- [Assignment]: Wherever a line holds the word "magnifier", copy that line from the data.

- [Data to use]:
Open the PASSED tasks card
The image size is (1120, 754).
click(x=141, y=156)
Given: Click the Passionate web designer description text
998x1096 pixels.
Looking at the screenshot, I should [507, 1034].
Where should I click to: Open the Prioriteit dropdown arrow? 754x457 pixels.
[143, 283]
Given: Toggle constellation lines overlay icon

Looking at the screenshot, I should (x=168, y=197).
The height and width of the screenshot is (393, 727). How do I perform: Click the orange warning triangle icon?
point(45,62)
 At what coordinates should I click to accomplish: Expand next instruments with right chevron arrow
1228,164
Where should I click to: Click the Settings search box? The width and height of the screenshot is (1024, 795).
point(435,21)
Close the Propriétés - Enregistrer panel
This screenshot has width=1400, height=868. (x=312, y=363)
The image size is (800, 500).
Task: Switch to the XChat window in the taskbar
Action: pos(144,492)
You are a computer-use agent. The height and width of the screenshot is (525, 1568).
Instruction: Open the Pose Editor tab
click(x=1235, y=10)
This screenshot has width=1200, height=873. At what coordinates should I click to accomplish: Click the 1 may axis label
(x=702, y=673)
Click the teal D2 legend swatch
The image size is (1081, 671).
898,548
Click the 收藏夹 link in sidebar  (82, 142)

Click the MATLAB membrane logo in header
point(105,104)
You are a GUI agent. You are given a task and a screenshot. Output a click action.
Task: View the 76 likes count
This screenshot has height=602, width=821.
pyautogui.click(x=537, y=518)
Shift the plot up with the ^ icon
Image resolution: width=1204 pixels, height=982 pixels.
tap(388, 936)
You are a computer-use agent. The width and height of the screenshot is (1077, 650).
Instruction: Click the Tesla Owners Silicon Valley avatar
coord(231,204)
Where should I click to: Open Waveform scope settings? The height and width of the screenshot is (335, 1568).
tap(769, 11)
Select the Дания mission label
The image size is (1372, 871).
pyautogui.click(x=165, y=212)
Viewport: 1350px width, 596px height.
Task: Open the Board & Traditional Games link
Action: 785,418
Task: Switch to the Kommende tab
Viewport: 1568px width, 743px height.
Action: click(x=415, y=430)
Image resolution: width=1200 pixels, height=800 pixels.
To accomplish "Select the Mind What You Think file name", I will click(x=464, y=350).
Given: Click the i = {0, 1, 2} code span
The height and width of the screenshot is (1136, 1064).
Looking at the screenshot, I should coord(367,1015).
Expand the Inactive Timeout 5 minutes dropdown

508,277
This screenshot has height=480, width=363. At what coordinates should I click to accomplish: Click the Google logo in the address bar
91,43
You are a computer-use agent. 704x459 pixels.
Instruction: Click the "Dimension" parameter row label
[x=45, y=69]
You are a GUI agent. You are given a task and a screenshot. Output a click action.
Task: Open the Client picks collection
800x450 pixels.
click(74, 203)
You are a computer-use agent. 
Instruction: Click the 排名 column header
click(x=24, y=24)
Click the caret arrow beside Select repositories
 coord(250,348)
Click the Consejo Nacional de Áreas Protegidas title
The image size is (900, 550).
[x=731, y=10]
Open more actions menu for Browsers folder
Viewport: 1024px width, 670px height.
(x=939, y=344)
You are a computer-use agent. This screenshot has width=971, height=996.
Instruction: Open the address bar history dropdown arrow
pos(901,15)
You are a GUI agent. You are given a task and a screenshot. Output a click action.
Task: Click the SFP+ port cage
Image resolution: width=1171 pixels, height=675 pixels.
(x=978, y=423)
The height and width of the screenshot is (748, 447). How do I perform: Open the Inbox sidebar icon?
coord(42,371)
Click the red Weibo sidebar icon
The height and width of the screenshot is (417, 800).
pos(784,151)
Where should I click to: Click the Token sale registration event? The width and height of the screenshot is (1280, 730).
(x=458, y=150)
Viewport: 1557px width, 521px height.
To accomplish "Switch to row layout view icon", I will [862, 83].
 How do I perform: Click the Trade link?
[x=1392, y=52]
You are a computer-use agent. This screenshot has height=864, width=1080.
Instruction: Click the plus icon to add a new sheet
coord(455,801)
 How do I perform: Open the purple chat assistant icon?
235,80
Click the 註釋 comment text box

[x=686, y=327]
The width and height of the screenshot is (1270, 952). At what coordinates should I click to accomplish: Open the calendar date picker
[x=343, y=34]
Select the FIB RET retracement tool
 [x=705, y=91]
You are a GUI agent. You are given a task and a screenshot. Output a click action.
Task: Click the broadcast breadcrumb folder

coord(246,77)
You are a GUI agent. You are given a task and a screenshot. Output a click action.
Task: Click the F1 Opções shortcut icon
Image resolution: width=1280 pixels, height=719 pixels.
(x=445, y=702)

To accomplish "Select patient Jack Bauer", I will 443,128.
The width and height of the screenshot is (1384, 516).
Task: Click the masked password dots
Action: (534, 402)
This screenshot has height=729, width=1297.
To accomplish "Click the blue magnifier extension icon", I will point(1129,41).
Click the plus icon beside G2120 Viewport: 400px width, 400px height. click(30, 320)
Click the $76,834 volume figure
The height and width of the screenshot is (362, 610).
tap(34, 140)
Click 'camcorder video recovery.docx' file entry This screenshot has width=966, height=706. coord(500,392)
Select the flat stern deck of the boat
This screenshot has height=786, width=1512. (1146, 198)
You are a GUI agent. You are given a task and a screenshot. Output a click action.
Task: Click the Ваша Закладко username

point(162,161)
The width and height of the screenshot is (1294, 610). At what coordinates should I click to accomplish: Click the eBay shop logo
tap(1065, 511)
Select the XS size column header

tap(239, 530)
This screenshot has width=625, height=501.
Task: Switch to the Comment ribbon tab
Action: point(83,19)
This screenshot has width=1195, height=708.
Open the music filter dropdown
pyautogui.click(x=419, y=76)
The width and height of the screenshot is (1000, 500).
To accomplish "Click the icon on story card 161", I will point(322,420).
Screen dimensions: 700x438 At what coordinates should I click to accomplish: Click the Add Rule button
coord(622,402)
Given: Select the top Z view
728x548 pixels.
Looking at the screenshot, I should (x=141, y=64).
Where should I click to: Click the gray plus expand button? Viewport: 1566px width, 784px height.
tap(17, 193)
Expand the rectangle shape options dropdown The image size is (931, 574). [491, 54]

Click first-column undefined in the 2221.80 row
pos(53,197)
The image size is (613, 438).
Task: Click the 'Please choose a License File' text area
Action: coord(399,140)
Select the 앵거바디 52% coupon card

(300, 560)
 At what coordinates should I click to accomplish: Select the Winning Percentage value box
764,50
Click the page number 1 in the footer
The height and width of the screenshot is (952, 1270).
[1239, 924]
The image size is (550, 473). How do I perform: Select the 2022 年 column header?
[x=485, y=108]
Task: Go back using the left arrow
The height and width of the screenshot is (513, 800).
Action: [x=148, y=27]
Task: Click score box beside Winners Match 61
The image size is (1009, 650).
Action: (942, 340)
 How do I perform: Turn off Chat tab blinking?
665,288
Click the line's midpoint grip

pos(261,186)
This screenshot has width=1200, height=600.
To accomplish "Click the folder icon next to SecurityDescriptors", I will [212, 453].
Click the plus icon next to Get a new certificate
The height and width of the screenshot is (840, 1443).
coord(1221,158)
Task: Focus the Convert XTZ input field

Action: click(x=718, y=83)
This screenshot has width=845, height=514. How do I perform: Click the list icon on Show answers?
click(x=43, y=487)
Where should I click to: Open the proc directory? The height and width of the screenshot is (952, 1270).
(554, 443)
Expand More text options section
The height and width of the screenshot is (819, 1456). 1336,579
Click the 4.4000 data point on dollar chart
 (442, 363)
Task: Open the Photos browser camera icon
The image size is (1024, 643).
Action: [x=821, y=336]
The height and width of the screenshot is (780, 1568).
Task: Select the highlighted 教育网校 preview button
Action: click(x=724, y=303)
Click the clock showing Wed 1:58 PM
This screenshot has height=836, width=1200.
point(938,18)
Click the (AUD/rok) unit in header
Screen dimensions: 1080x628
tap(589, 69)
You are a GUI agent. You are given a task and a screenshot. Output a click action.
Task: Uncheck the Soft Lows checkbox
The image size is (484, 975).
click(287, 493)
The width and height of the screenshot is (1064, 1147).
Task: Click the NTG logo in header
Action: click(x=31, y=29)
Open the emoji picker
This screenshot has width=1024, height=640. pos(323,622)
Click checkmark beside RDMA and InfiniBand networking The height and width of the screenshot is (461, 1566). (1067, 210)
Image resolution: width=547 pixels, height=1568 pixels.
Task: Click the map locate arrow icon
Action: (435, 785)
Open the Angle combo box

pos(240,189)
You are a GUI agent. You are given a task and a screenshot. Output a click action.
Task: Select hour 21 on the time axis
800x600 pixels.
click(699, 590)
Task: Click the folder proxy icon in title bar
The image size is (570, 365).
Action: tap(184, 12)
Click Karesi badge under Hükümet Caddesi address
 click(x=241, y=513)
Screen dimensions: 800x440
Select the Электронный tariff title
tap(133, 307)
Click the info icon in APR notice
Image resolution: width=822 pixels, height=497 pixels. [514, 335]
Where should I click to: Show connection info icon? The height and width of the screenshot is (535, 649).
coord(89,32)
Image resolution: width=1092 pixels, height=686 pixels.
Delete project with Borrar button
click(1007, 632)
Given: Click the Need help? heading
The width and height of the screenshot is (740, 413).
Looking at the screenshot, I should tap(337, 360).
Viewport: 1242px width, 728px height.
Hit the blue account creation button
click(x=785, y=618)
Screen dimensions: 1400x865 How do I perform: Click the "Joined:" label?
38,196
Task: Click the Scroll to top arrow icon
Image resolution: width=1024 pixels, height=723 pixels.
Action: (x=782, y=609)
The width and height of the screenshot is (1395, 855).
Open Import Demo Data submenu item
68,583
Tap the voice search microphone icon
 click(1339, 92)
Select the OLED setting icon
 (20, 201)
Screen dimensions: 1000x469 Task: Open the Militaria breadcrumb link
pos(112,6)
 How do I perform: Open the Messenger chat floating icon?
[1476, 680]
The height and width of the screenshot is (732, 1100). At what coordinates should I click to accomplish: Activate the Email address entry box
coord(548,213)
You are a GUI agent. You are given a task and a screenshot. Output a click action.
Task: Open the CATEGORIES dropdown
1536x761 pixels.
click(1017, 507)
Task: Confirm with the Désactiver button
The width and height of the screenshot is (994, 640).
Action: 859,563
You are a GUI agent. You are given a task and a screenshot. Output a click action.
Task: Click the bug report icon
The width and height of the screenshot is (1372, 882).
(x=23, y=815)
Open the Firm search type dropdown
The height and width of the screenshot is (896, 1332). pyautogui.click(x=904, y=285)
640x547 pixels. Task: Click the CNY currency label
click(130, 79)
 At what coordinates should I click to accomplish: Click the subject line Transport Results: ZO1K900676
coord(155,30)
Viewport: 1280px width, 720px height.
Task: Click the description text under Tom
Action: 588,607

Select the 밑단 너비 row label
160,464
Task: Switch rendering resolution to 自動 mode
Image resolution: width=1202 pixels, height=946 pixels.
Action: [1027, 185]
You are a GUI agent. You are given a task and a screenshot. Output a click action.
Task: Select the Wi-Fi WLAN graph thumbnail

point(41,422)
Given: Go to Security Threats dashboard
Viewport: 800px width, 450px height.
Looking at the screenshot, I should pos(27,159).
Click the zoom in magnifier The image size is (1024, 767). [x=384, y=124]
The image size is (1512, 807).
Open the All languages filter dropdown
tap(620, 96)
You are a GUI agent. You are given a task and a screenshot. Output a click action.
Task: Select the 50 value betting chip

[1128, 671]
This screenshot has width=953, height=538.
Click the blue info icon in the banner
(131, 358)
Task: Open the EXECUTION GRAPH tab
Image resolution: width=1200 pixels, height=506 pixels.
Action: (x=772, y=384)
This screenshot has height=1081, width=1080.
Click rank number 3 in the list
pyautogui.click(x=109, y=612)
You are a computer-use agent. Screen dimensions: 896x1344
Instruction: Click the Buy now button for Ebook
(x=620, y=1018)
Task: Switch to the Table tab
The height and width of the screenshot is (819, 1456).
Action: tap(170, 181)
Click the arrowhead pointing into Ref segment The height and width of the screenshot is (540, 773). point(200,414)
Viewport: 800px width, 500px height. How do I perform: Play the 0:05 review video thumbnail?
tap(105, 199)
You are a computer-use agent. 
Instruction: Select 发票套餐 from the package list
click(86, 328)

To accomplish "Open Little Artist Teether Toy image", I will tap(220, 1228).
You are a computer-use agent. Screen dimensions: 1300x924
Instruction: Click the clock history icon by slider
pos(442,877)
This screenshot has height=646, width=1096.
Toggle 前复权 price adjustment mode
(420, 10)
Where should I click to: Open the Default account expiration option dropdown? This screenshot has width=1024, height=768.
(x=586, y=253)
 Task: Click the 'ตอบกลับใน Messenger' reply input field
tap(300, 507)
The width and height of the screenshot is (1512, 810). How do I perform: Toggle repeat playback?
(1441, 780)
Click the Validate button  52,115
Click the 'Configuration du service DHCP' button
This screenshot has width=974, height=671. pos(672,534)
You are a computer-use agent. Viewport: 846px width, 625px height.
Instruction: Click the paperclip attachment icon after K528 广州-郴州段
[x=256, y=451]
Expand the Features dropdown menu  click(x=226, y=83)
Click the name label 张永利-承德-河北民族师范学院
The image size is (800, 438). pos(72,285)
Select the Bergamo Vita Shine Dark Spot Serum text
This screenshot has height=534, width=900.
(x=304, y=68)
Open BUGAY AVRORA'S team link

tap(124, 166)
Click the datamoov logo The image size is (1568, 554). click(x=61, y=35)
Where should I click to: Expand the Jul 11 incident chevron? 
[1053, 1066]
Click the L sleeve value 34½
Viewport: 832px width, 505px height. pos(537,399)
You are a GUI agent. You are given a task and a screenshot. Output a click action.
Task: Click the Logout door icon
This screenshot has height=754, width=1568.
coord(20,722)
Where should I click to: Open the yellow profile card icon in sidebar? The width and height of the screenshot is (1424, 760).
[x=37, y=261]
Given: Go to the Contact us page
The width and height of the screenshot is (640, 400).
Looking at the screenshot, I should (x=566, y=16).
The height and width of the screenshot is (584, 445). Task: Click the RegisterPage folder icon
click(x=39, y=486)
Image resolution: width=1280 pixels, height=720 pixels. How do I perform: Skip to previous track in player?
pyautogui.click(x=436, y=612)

- [Written answer]:
To accomplish "Click the blue magnifier extension icon", I will point(1129,41).
Click the zoom in magnifier The image size is (1024, 767). [x=384, y=124]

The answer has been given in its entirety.